Strikes and Limited Victories

Unions celebrated 2021 as a landmark year of strikes and organizing efforts at Starbucks Corp., Deere and Co., Amazon.com Inc., and other companies that captured public attention and sought to capitalize on the pandemic-induced worker shortage plaguing the economy.

But despite a few isolated organizing victories, the latest report from DOL’s Bureau of Labor Statistics showed that unions haven’t begun to reverse a decades-long decline in membership—and there may not be much hope of accomplishing that without changes to federal labor law, several worker advocates said.

Unions have been advocating nonstop for passage of the Protecting the Right to Organize Act, a sweeping bill to overhaul federal labor law that would make it easier for workers to unionize. While the House-passed measure has little chance of becoming law on its own because of Republican opposition in the Senate, key elements could be woven into a legislative package that Democrats could pass without GOP votes before the November midterms.

“If policymakers fail to act, the downward trends in unionization will likely continue and the post-pandemic economy will be marked by widespread inequality and wage stagnation for working people,” Heidi Shierholz, president of the left-leaning Economic Policy Institute, told reporters Thursday. “So the stakes are really high.”

Union workers hold signs during a demonstration outside a King Soopers grocery in Broomfield, Colo., on Jan. 12.
Photographer: Chet Strange/Bloomberg via Getty Images

The new data arrived days before Amazon workers in Bessemer, Ala., are set to vote in a re-run election ordered by the National Labor Relations Board, which found that the company illegally tampered with the first election, last year.

The high-profile case epitomizes unions’ main complaint with the National Labor Relations Act, the federal law that governs private-sector unions, which doesn’t allow for the U.S. labor board to impose monetary penalties on employers who violate workers’ rights.

Build Back Better, or Bust?

Democrats’ stalled tax and social spending package includes language to add fines to the NLRA for the first time, yet the legislation faces an uncertain future and pressure from Senate moderates to reduce its overall price tag. It was drafted to utilize a budgetary measure that would enable Democrats to pass it with a simple majority in both chambers—thus sidestepping the 60-vote requirement to advance legislation in the Senate that has doomed past efforts to boost unions.

Public sector unions are governed by a patchwork of state and local laws, which can be friendlier or more hostile to organized labor depending on the jurisdiction. While California’s laws are more favorable to unions, public employees in Texas can lose their professional certificates and pensions if they go on strike.

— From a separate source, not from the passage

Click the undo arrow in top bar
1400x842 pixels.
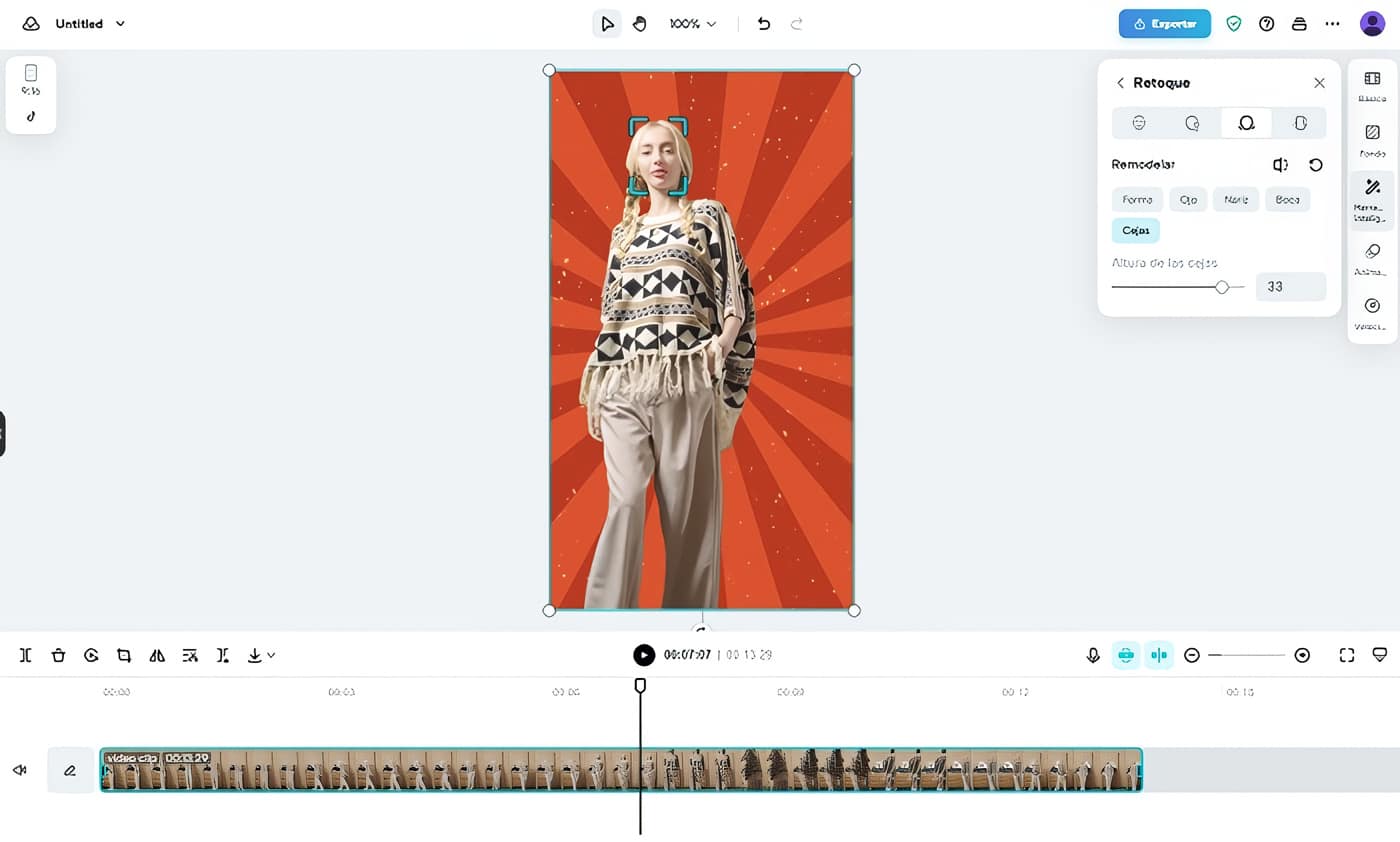(764, 23)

In general, public-sector employers have less incentive to oppose unions because they’re not competing to keep costs down, said Todd Vachon, director of the Labor Education Action Research Network at Rutgers University. That relative neutrality makes the public-sector unionization rate a more accurate representation of workers’ feelings toward unions than the private-sector figure, he said.

Conservatives say such explanations are a red herring; unions are in decline simply because workers don’t want to join, they say.

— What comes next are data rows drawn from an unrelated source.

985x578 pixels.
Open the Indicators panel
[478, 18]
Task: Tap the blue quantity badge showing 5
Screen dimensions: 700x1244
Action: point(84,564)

“What the unions are selling to the workers, the workers aren’t buying,” said Bradley Byrne, a former Republican congressman from Alabama who is now a management-side attorney with Adams and Reese, LLP.

In a statement, the AFL-CIO cited a 2021 Gallup poll in which 68% of respondents said they supported unions, the highest percentage in that poll in more than half a century.

“In light of the COVID-19 pandemic, it is clearer now than ever that our labor laws are designed to make joining a union as difficult as possible,” AFL-CIO president Liz Shuler said in a statement. “Across this country, workers are organizing for a voice on the job and millions of Americans are standing in solidarity with union members on strike. If everyone who wanted to join a union was able to do so, membership would skyrocket.”